MultiTraiNMT: Neural Machine Translation for Everyone

Neural machine translation (NMT) is on everyone’s mind. Its quality has become stunning, if not frightening, and it continues to improve even as we speak. Tech giants are investing tremendous amounts of capital in NMT applications. Language services providers, big and small, are deploying it in production. And translators are increasingly using it in their workflow. Indeed, post-editing machine translation (MT) has become a default modus operandi for many.

Due to its end-to-end computational architecture designed for deep learning, NMT is easier to understand than its predecessor, statistical MT. But hardcore MT research remains a privilege of relatively few. For most users, MT remains a black box with often unpredictable behavior, but thanks to recent efforts aimed at increasing MT literacy1, the situation has started to change. The MultiTraiNMT project is a major step in this direction.

What Is MultiTraiNMT?

Funded by the Erasmus+ program of the European Union, MultiTraiNMT is a project specifically intended “to develop, evaluate, and disseminate open-access materials and open-source applications that will lead to the enhancement of teaching and learning about MT among language learners, language teachers, trainee translators, translation teachers, and professional translators across Europe.”2 And not only Europe.

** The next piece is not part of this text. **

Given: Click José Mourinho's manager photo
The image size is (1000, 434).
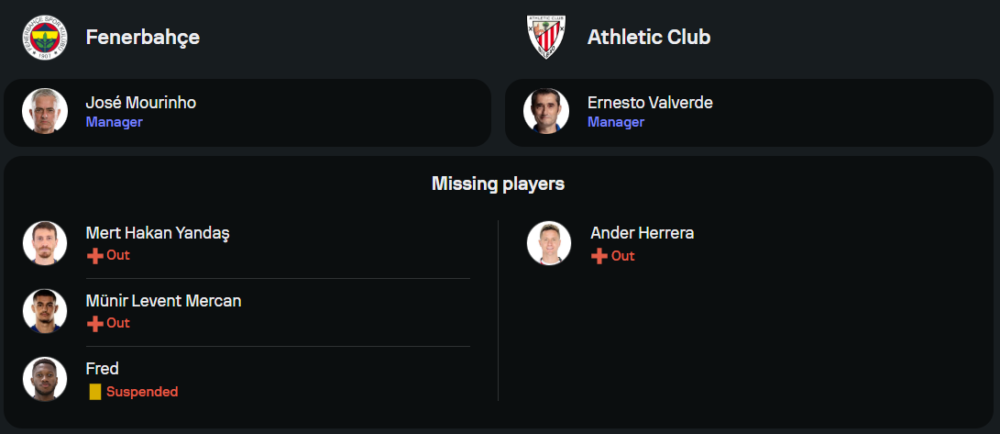Looking at the screenshot, I should [44, 112].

Developed within the past three years by a team of experts from the Universitat Autònoma de Barcelona, Universitat d’Alacant, Université Grenoble-Alpes, and Dublin City University, along with Prompsit Language Engineering and KantanMT, MultiTraiNMT invites all interested parties to join it as partners to:

  1. “Use the project coursebook and associated activities in their classes.”
  2. “Test the MutNMT educational platform and activities for managing NMT engines for didactic purposes.”
  3. “Participate in any other training and/or research activity which fosters the development of MT skills in general.”3

Three interrelated components of the project are briefly described below.

The Book

Released in July 2022, the open-access coursebook, Machine Translation for Everyone (see links in the sidebar), covers much ground—from the technical foundations to the ethical and broadly societal implications of MT. While explicitly intended for classroom use, the book’s nine chapters, written by experts in the relevant fields, are remarkably clear and accessible to everyone. Each chapter can be read on its own and is complete with ample references to more specialized literature.

The Activities

There are two types of activities developed for each chapter of the coursebook:

  1. Self-learning questions ranging from multiple-choice to crossword puzzles and fill-in-the-blank exercises (see Figure 1), with immediate automatic feedback for those learning at their own pace.
  2. Open-ended, customizable teacher-guided mini-projects that invite readers to reflect on many interesting and challenging issues surrounding MT and write short essays. (See Figure 2.)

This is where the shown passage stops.